- Origin: Philadelphia, Pennsylvania, U.S.
- Genres: Indie rock; pop punk; emo; math rock;
- Years active: 2015–2016
- Labels: Creep; Honest Face;
- Spinoffs: Little Tyrant; Fail Better Heal Faster; Exilius Bliss;
- Spinoff of: Panucci's Pizza
- Past members: Lou Diamond; Ruben Polo; Sam Becht;

= Jank (band) =

American midwest emo band

Jank (stylized as JANK or J A N K !) was an American DIY band from Philadelphia, Pennsylvania. It formed in 2015 following the disbanding of vocalist Lou Diamond's previous group, Panucci's Pizza, and was dissolved in 2016 due to sexual assault allegations against Diamond.

==History==
Jank formed following the break-up of Downingtown, Pennsylvania duo Panucci's Pizza, which consisted of Lou (formerly Matt) Diamond and Blair Benzel. During Panucci's tenure, Diamond had been introduced to bassist Ruben Polo through mutual friends in the Philadelphia DIY scene, and they later met drummer Sam Becht during the trio's studies at the University of the Arts. After Diamond's other projects disbanded, they decided to start a new band containing light-hearted, tongue-in-cheek lyrics and upbeat, energetic instrumentals, in contrast to the emotional lyricism and acoustic instrumentation of Panucci's Pizza.
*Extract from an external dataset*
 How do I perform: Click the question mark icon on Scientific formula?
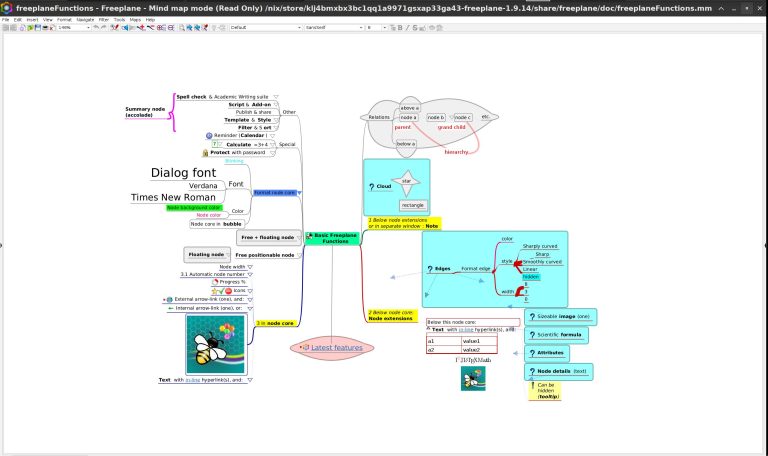point(532,334)
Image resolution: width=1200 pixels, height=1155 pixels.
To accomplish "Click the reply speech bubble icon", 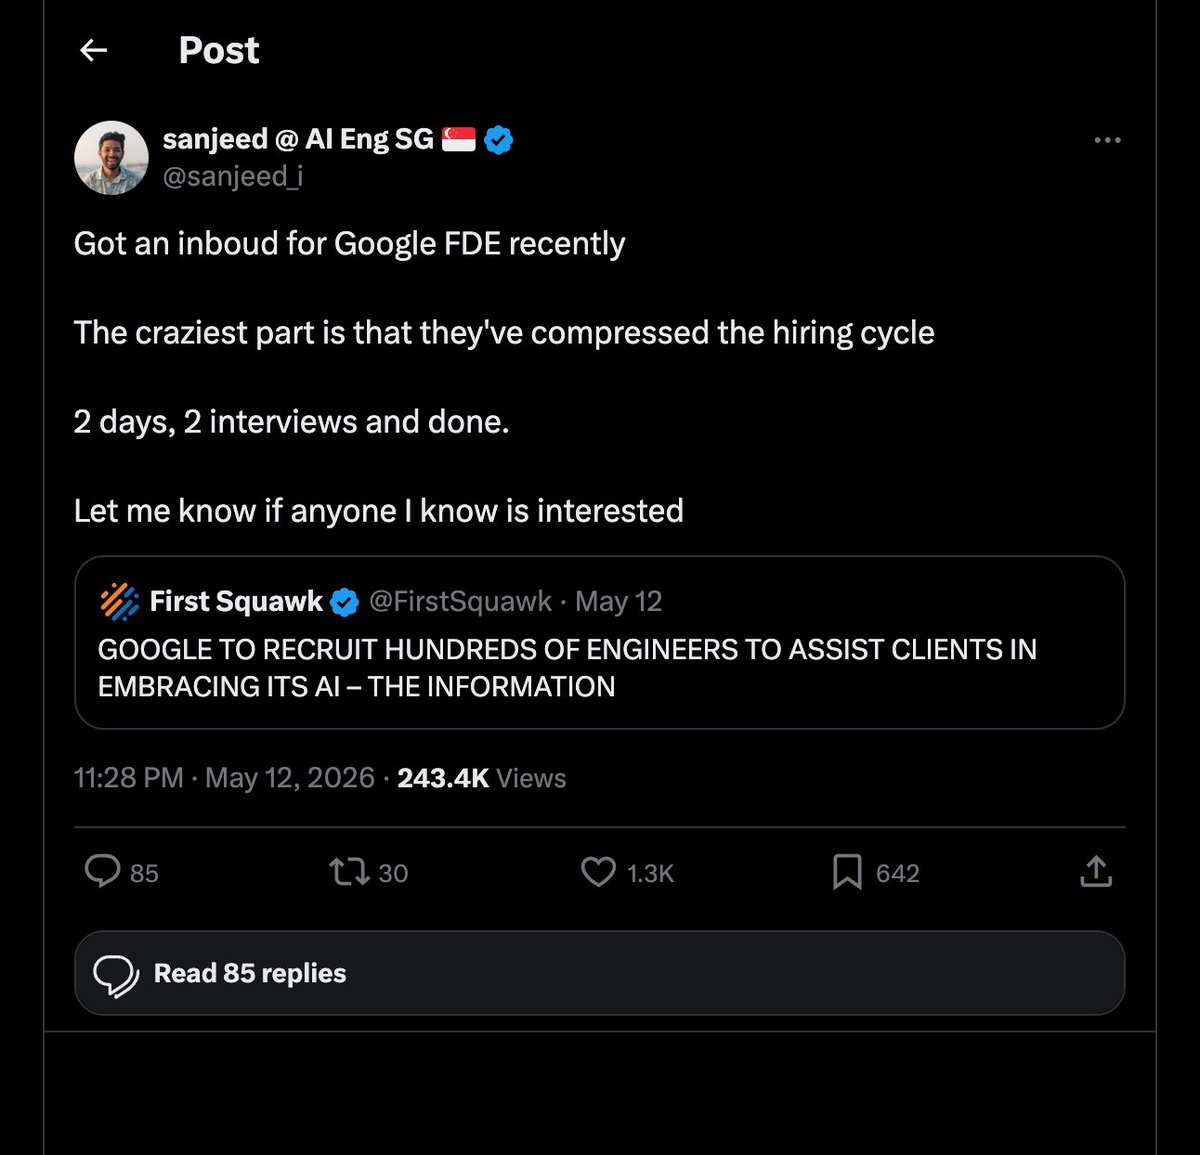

Jank released their debut album, Awkward Pop Songs, in 2015 via Honest Face Records and Funeral Sounds.

In early 2016 they recorded a new EP called Versace Summer. The band self-released a remixed version of Awkward Pop Songs, entitled Awkward Chopped Songs, on July 5, 2016, before releasing Versace Summer on July 27, 2016, through Creep Records. The album was named one of Vice's "100 Best Albums of 2016".

== Breakup and aftermath ==
Following the release of Versace Summer, Diamond was accused of sexual assault, causing bassist Ruben Polo to leave the band. After Diamond and drummer Sam Becht released a new album under the name Fail Better, Heal Faster, a Reddit user made further allegations of assault by Diamond, including that of an underage girl.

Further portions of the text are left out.